| Data extract |
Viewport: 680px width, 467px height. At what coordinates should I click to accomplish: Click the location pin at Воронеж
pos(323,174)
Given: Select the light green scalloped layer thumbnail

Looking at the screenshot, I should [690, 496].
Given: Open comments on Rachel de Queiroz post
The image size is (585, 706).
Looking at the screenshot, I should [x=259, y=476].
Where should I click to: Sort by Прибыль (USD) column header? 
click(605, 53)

...

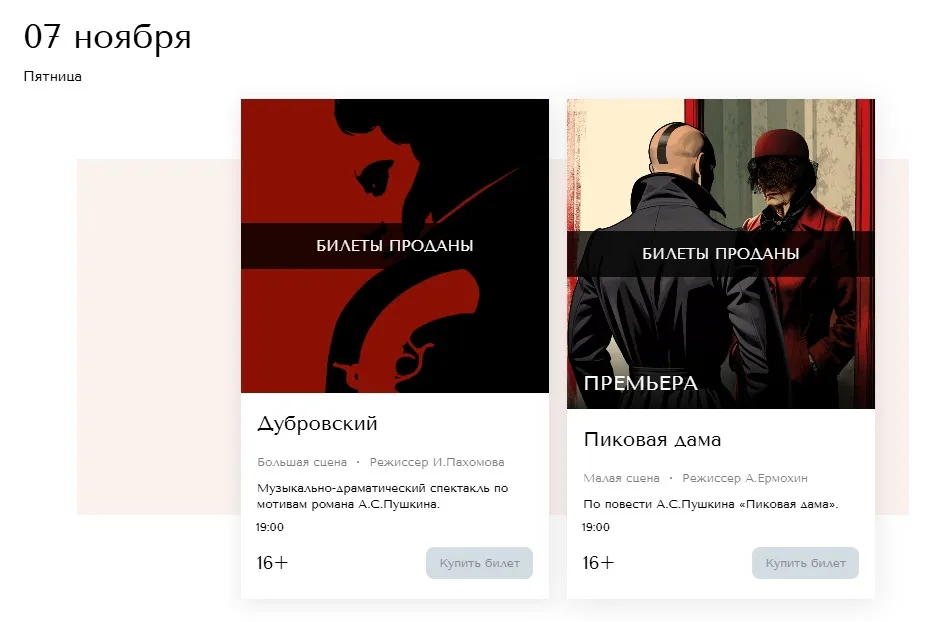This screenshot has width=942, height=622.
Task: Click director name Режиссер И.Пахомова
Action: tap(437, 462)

| Exercise aim |
Beginning at the line with "Viewport: 680px width, 467px" and stopping after the line with "Given: Open comments", please write out every line of the data above exactly and nothing else.

| Solution to the exercise |
Viewport: 680px width, 467px height. At what coordinates should I click to accomplish: Click the location pin at Воронеж
pos(323,174)
Given: Select the light green scalloped layer thumbnail

Looking at the screenshot, I should [690, 496].
Given: Open comments on Rachel de Queiroz post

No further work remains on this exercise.